[SOLVED] MSI X470 Carbon Gaming Pro SR-IOV woes

I have a Dell-branded I350-T4 I want to run VFs on and pass them through to my pfSense VM.

IOMMU is enabled in the linux commandline and all that stuff. I used this guide as reference: [Tutorial] Enabling SR-IOV for Intel NIC (X550-T2) on Proxmox 6 : Proxmox

TL;DR: The card freezes when I attempt to enable VFs.

Backstory:
This motherboard was sold as bricked and revived by hardware bios flashing. I thought it would work nicely as a replacement for my old ASRock B350m Pro4. This one has a newer chipset and 8 sata ports instead of 4, which is nice for future NASing.

To my disappointment neither SR-IOV or AMD CBS were visible in the BIOS (they are both present in the cheaper B350M).

Being a certified destroyer of electronics and kinda bored I took to the internet to mod the bios to enable the SR-IOV menu. Forum user genius239 at win-raid.com helped me out with enabling the hidden “Advanced” menu in the bios, but I still couldn’t find PCIE ARI, which is under AMD CBS.
I fired up a hex editor and looked at some AMD CBS enablement mods 1usmus did for X370 boards and repeated the step for this one. And after nulling 32 bytes in what I assume is a “hidden items” list my bios now has both CBS and PBS.

The problem at hand:
I enabled PCIE ARI and IOMMU and SR-IOV and the card just freezes when I attempt to enable VFs. DMESG prints a stackdump from the igb driver complaining about “resetting PF”.

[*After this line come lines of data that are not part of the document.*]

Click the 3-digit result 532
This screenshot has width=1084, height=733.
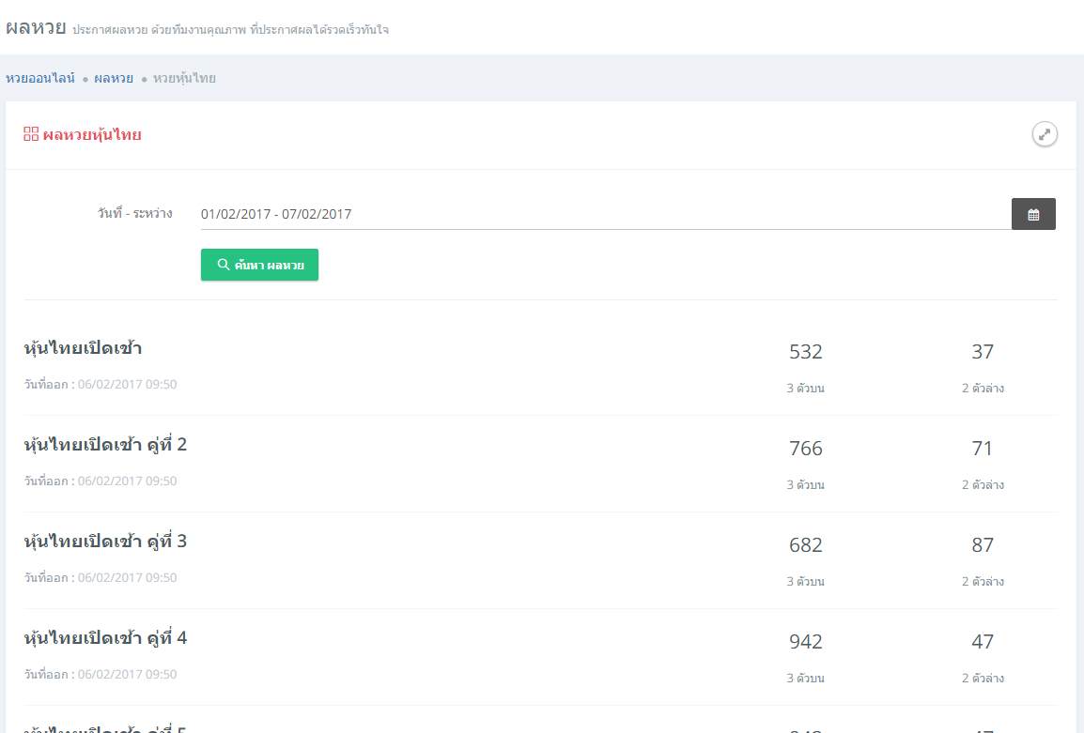806,352
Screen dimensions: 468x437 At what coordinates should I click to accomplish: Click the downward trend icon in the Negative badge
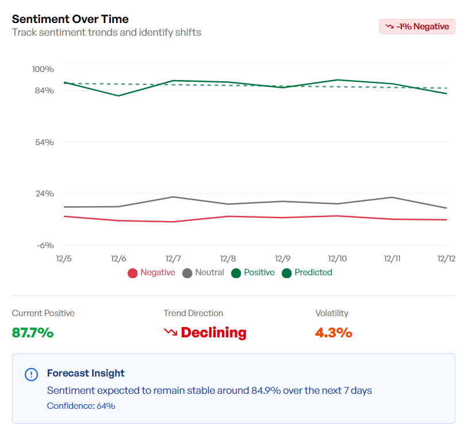[389, 26]
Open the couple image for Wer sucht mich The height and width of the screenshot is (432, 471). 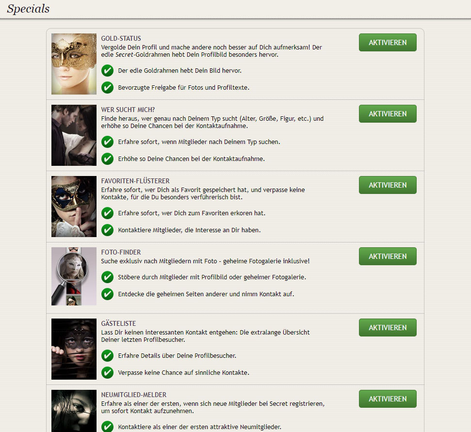(74, 135)
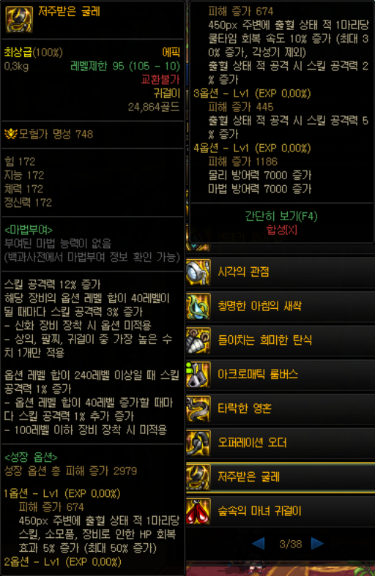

I tried enabling 2 VFs and it left a state of 1 VF and a broken network connection requiring a restart.

So: Am I missing some settings somewhere or is this just a case of it not being supported by the motherboard and I should just use the old B350M instead?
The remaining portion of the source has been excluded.